9th Aug 2021, Mumbai:
Earlier known as the common man’s material, Khadi has now metamorphosed into a fashion fabric for the sophisticated and elite. The garment has moved away from its humble origin to acquire a new status symbol.
Most Khadi garments in India are sold through Khadi emporiums located across the country. These emporiums are known to sell some high-quality readymade kurtas for men. However, the garments for women are poorly designed. Besides, they are not always affordable even though the emporiums run on government subsidies.
Demand declines as consumers opt for softer fabrics
As per a New India Express report there is vast difference between the Khadi fabric was available earlier, and one currently sold. The khadi sold during the times of Mahatma Gandhi was entirely handwoven. Today, only Ponduru in Andhra Pradesh sells handwoven Khadi. Elsewhere, the fabric is made in a sem-mechanized way.
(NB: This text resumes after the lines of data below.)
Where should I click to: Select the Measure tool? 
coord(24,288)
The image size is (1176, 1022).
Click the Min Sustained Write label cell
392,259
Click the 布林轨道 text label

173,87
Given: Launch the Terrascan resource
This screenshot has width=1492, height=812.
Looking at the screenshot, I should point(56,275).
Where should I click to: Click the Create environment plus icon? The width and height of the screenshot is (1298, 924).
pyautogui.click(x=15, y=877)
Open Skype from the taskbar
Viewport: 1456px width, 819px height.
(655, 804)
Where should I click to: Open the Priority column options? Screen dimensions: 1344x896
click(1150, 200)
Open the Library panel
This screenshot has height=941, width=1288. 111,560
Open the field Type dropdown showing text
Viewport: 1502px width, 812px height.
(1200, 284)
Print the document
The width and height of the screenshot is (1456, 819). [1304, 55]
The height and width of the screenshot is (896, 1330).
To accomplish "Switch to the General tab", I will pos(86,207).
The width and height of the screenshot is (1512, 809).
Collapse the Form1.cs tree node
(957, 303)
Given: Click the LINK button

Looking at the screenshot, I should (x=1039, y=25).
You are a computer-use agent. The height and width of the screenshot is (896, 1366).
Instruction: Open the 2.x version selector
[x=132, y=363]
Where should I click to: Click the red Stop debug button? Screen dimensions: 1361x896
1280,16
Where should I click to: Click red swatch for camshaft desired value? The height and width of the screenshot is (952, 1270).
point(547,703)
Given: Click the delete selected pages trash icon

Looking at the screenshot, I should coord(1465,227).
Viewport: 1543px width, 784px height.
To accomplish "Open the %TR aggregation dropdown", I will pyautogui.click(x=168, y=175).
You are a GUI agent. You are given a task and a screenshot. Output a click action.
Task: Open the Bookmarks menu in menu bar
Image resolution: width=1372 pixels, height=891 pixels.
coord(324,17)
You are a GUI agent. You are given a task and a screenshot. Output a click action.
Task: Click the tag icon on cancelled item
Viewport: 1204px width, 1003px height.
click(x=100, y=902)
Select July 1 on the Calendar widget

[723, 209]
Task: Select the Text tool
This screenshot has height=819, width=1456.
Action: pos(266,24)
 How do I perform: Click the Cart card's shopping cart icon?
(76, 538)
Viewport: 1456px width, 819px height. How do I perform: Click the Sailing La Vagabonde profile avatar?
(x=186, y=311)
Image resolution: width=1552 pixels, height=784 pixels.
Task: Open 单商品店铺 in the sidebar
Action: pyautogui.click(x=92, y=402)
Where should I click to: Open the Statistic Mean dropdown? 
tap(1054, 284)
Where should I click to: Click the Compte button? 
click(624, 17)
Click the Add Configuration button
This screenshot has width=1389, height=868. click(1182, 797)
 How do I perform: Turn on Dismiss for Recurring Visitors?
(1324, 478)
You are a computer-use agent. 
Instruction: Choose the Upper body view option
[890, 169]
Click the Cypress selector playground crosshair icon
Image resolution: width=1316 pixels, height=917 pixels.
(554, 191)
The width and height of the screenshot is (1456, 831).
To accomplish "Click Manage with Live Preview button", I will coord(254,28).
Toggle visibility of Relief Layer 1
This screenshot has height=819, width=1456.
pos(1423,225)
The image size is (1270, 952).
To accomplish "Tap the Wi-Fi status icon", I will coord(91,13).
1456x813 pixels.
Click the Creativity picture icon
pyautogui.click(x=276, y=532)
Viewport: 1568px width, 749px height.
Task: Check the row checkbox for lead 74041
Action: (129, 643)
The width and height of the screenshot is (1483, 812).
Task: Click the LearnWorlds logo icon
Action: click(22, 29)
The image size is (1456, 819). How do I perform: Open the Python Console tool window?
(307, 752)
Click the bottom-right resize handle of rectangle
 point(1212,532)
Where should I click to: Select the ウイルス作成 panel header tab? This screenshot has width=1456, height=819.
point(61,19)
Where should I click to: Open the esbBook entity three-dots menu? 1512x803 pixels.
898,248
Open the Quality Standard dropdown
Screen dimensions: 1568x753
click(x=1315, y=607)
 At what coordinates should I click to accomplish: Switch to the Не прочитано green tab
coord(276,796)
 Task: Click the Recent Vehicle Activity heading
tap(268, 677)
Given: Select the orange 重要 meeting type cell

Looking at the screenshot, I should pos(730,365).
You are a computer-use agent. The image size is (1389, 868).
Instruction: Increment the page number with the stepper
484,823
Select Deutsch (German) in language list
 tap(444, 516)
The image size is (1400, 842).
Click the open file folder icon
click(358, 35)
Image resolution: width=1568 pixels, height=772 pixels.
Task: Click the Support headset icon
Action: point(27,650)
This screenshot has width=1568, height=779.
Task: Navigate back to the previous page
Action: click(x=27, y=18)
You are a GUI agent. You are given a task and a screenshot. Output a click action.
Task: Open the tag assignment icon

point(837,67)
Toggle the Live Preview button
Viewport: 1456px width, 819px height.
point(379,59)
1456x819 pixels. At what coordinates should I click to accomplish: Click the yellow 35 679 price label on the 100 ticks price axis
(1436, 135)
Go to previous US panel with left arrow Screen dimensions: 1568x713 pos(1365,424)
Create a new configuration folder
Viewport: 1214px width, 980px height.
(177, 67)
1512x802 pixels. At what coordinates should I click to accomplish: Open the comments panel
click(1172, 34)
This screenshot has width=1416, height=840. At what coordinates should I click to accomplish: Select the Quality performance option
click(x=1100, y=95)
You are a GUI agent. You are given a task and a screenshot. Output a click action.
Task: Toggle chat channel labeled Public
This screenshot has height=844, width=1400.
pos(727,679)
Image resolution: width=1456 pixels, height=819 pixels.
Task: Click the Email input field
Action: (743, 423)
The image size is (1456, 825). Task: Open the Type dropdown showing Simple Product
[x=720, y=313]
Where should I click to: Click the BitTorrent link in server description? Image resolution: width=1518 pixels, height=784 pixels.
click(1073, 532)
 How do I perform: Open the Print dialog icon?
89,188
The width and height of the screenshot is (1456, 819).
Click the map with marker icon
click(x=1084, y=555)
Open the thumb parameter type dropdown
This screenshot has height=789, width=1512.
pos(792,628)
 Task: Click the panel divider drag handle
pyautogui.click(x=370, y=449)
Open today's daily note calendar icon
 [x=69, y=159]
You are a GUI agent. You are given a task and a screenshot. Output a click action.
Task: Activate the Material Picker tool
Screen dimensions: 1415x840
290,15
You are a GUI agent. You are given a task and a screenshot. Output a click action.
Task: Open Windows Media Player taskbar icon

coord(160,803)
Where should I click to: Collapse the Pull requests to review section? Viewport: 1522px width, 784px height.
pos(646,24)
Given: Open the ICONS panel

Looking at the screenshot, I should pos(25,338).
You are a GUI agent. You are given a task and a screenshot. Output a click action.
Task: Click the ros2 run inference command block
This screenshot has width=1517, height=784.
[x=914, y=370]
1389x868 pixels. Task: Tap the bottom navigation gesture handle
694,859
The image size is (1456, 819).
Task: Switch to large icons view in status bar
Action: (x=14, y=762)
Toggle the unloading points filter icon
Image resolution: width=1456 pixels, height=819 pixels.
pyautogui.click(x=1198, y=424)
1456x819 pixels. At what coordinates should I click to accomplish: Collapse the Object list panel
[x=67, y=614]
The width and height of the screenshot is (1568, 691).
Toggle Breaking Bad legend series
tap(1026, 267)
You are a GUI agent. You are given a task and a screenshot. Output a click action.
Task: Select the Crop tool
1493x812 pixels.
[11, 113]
The Khadi available today also has polyester yarn weaved into it. These yarns make the fabric smoother more colorful. They not only retain the patriotic fervor of the fabric but also make it more elegant and versatile. However, demand for Khadi fabric in India is on the decline as consumers tastes have changed. Instead of the coarser material they are now opting for softer fabrics like mulmul that are kinder to the skin. This has limited Khadi use to the upper echelons of society.
More skill training required
Designer Nalini Sriram believes, Khadi is going the way handloom and even cotton went. Middle class consumers no longer want to wear Khadi and are opting for more synthetic materials. This makes Khadi’s survival difficult. A few designers and organizations are supporting the growth of the fabric. However, its high prices prevent these garments from percolating down to the lower sections of the society. Experts feel, the government needs to encourage more skill training in the sector. It needs to guide NIFT students to create a formidable team of Khadi designers.
Improving accessibility
However, this may not always translate into tangible results, says Bessie Cecil, a textile expert. The recruited members of the Khadi board may run successful labels and have excellent business but they rarely have a proper understanding of the subject. They need to be educated about the benefits of the material.
Khadi also suffers from government apathy as a huge stock often lies unused in emporium’s godowns. It rarely reaches stores across the country. Khadi Bhandars can help solve this problem by making the fabric available to general public, adds Sriram.